Sweet boy of mine,
Today you turned four. You’ve been with us for 3.5 years now, and I will always, always miss that 1/2. But oh, the things the Lord has done, that He has reminded me even in the past week of how much He was truly working to bring our family together. Prayers of mine that I prayed for a good two years before you were even conceived, answered.
Last night as I watched you fall asleep after an emotionally taxing day for us both, I whispered words of life over you. You are loved. You are so, so very loved. You are a blessing. You are cherished. You make us laugh. You are a delight. You are strong. You are brave. You are heard. You have a voice. You are talented. You are smart. You are a miracle. You are an answer to prayer. You are safe. You are precious. You are kind and tender-hearted. You are determined. You are fiercely protective. You are ours. You are His.
I realized last night, I struggle with being enough for you. I wonder if I’m saying the right things and doing the right things and handling things the right way. I wonder if I’m giving you enough of your culture, if I’m making the right decisions about your education, always feeling like I could be doing more.

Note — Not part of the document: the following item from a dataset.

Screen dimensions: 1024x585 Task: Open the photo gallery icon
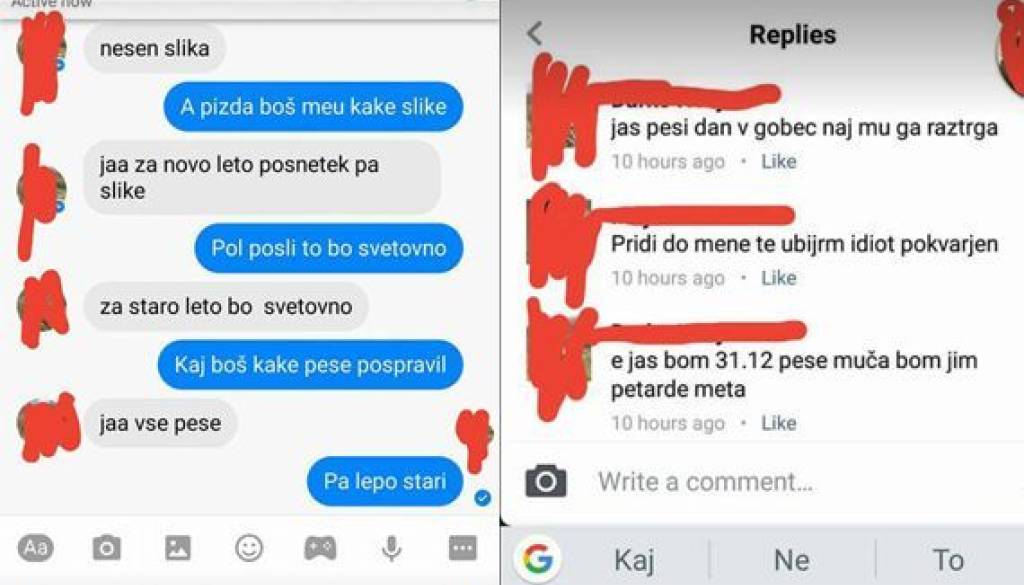click(x=178, y=548)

But then I realized, you’re probably not worried at all about things. You just need me to be there. Striving to be better and learn more and do more isn’t bad, but if I get caught up in all of that then I miss you. I would miss you lining up your cars on the windowsill to get coffee and playing coffee shop, because you know your mom and she shamelessly loves coffee at all times of day. I would miss you climbing up the rope at gymnastics all by yourself, landing perfectly and looking right back at me with the proudest smile on your face, waiting for me to give you a thumbs up from the window. I would miss countless games of I Spy in the car, our Mary Poppins and Burt duets that make my heart so happy. I would miss endless light saber battles, dinosaur fights, fearless jumps from the couches and tables, your fierce independence, and just you being you.

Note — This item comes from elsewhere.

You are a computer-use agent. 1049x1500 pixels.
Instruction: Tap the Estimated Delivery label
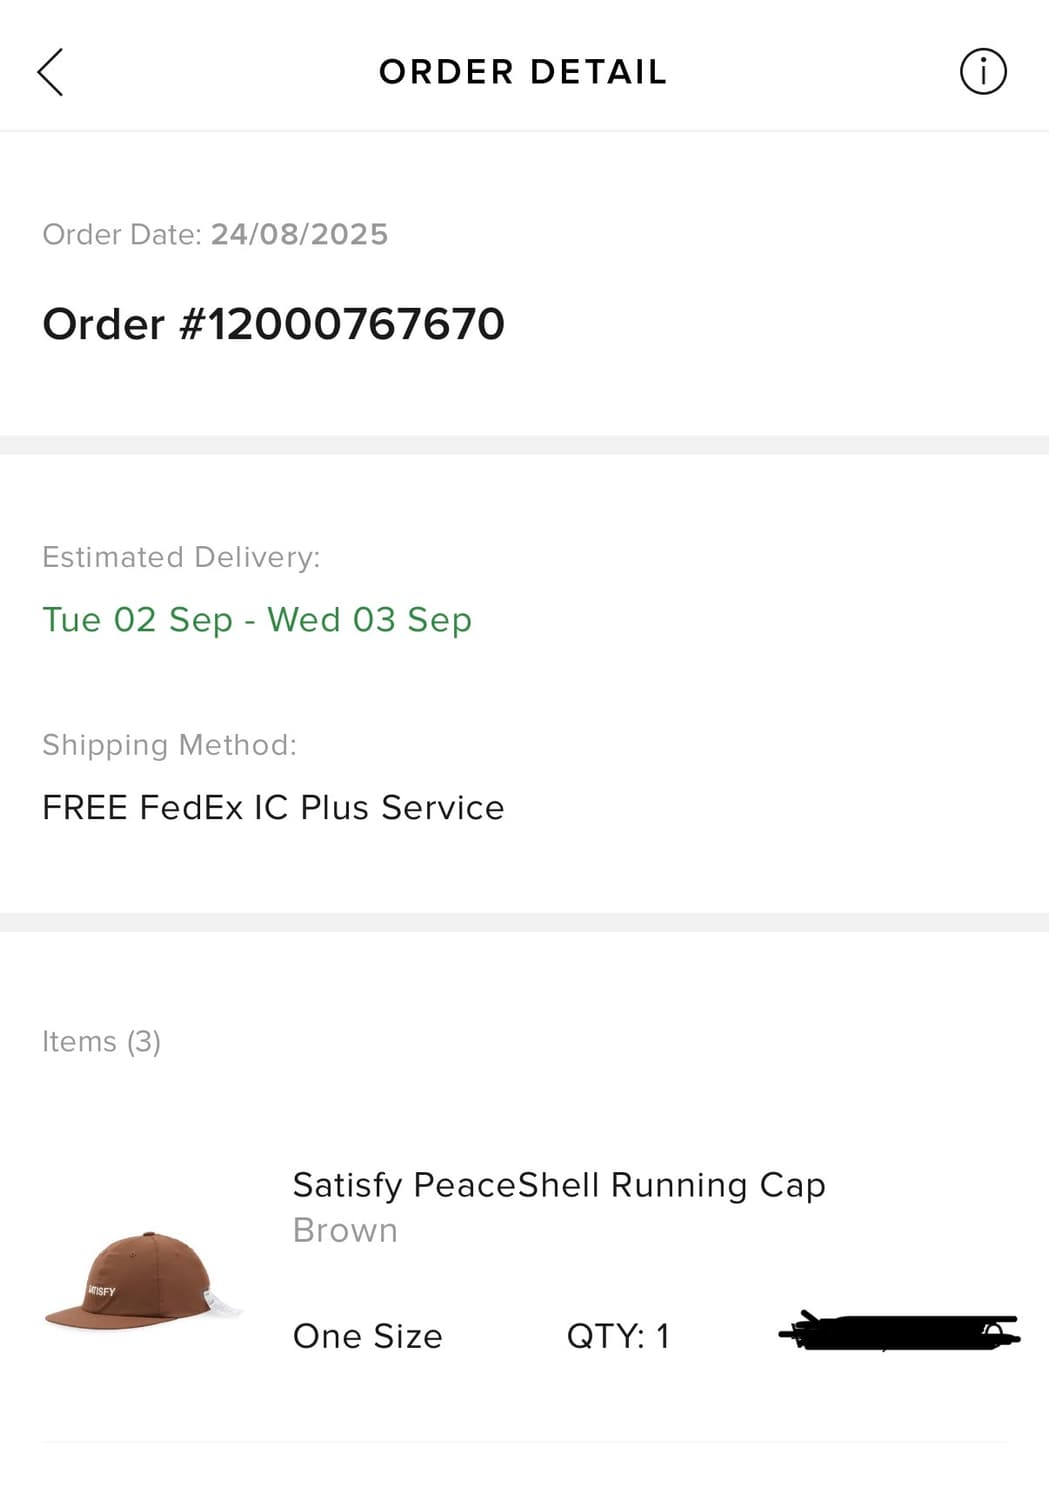point(181,557)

We tell you all the time to just be Kai Kai. Be who God made you to be. God made you to be Kai and no one else. Because it’s true. Despite my tears, you are going to grow up and you will constantly be bombarded to be more, to do more, to conform to the ever-changing culture and world around you. It is exhausting. You will change and grow as a person and that is not a bad thing, so long as you remain who God created and called you to be. Anchor yourself in the truth of who He is and how He wired you-that’s a huge hope and prayer that I have for your life. And I have to remind myself of the same thing so that I don’t struggle with enough.
Thank you for being patient with me. Thank you for reminding me that yes all that other stuff matters, but the biggest enough I give you as your mom is simply enjoying you and letting that shine through.